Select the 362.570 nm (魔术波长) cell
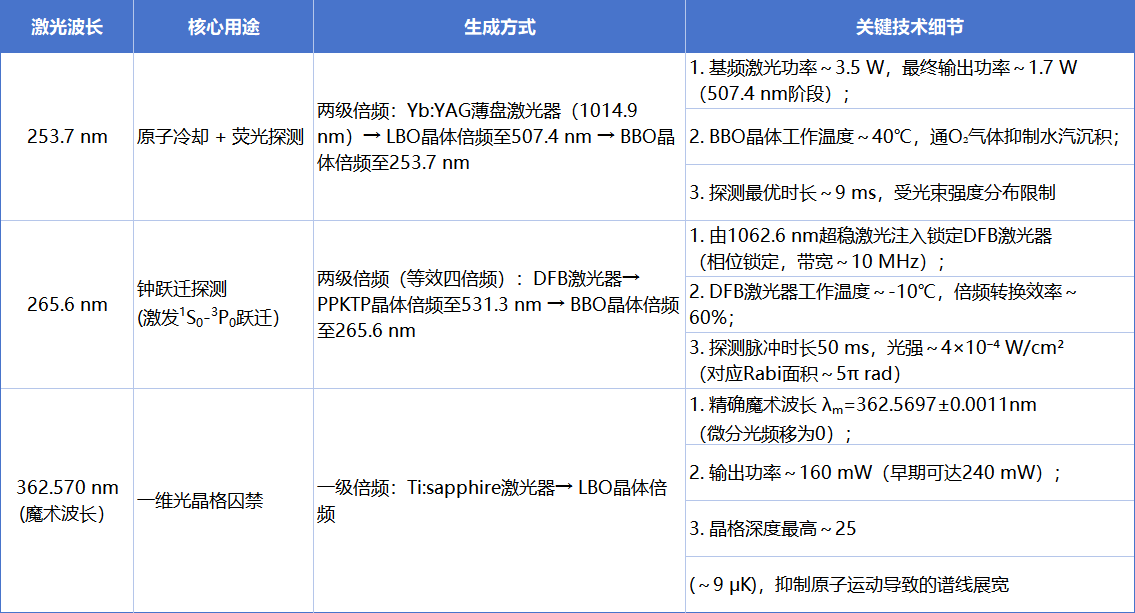The height and width of the screenshot is (613, 1135). (x=66, y=500)
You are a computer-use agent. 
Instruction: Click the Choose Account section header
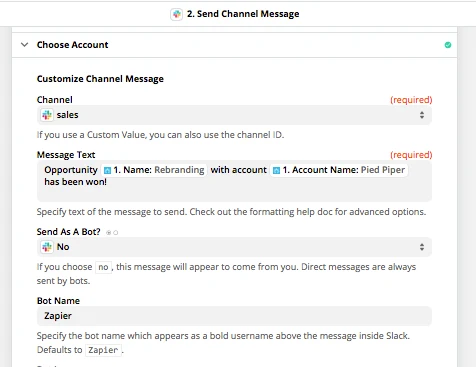[234, 45]
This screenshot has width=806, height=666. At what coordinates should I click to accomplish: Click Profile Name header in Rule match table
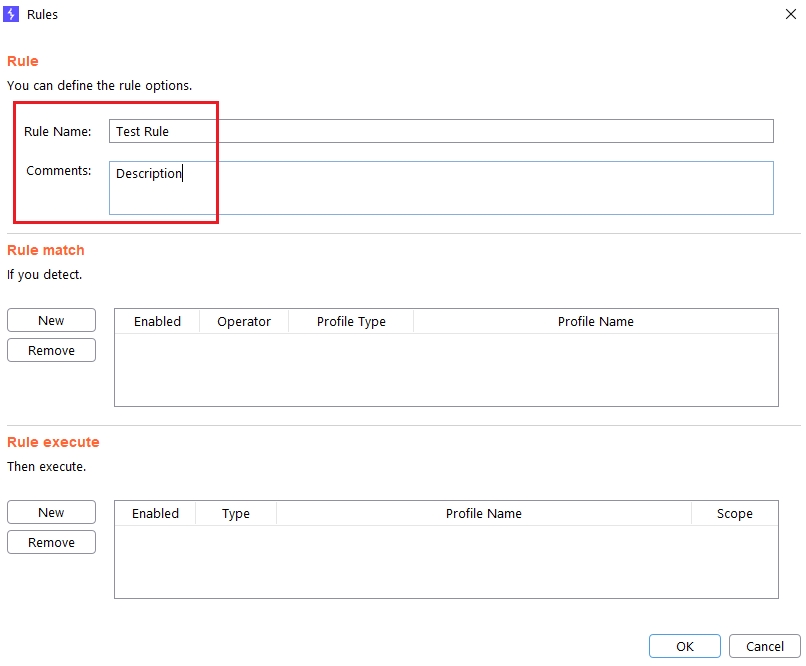coord(595,321)
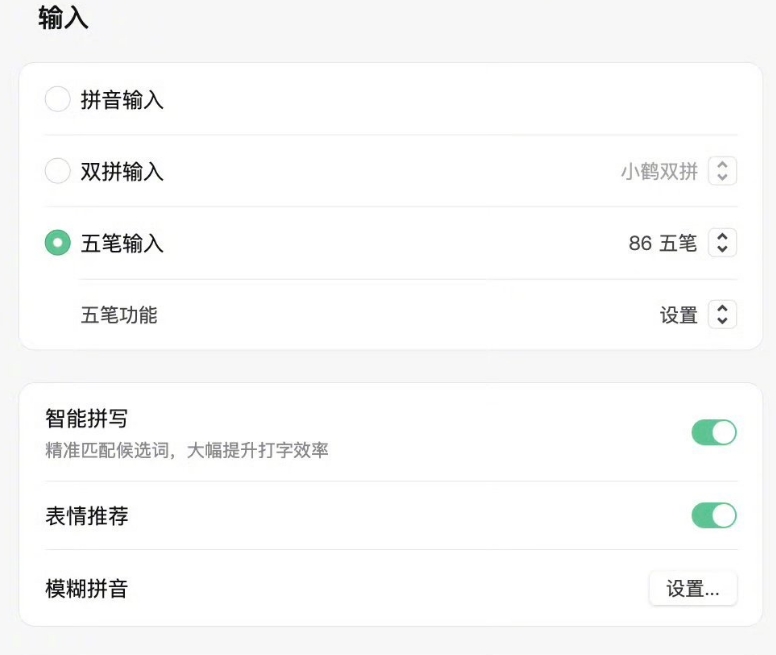Click the 拼音输入 label text
Image resolution: width=776 pixels, height=655 pixels.
tap(122, 100)
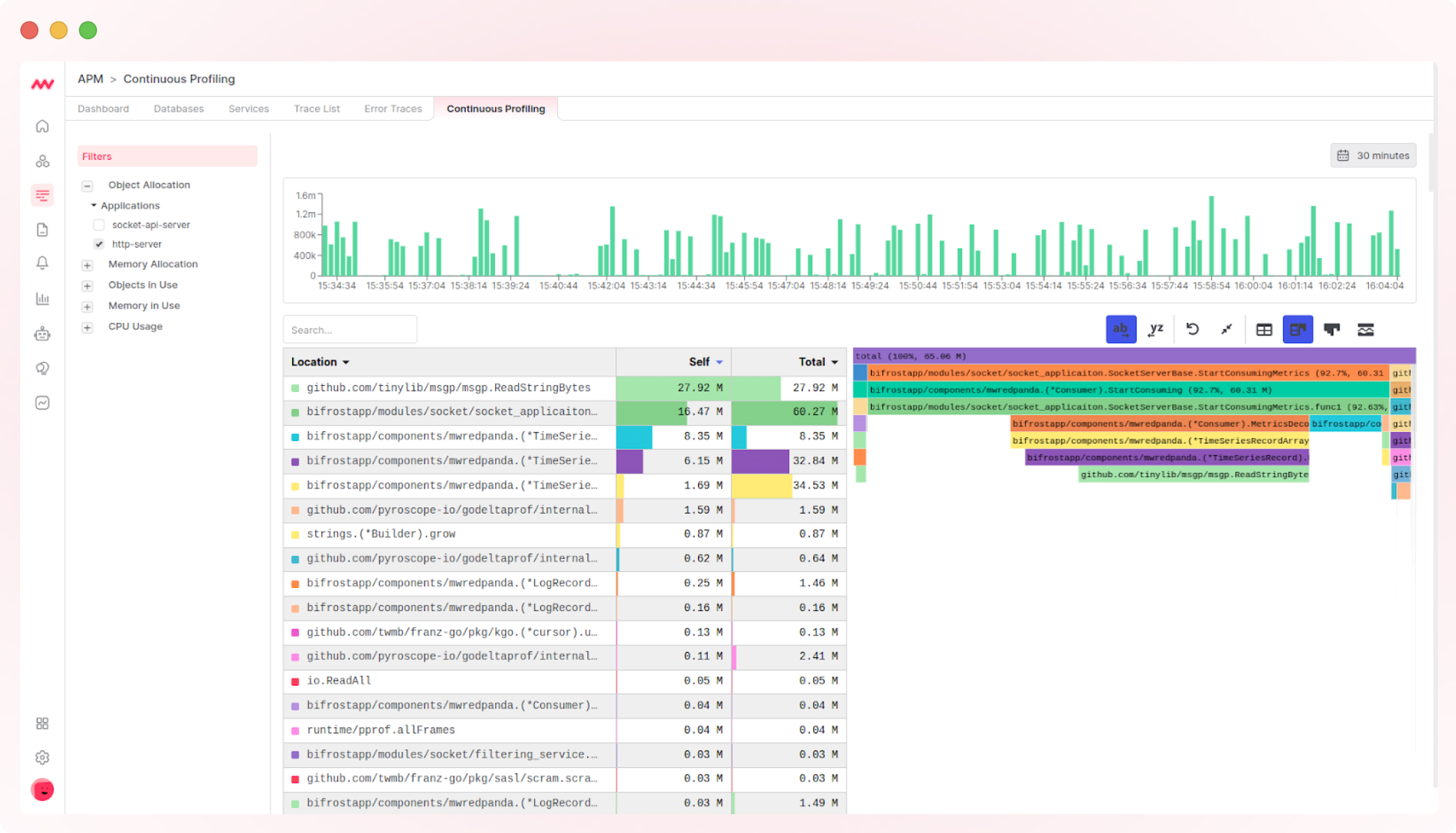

Task to complete » Put every line of the items above into a Markdown table with the columns Row and Line, numbering each row and skipping blank lines. Leave out the pictures.

Response to the task »
| Row | Line |
|---|---|
| 1 | Select the 362.570 nm (魔术波长) cell |
| 2 | The height and width of the screenshot is (613, 1135). (x=66, y=500) |
| 3 | You are a computer-use agent.  |
| 4 | Instruction: Click the Choose Account section header |
| 5 | [234, 45] |
| 6 | This screenshot has width=806, height=666. At what coordinates should I click to accomplish: Click Profile Name header in Rule match table |
| 7 | coord(595,321) |
| 8 | Click the 拼音输入 label text |
| 9 | Image resolution: width=776 pixels, height=655 pixels. |
| 10 | tap(122, 100) |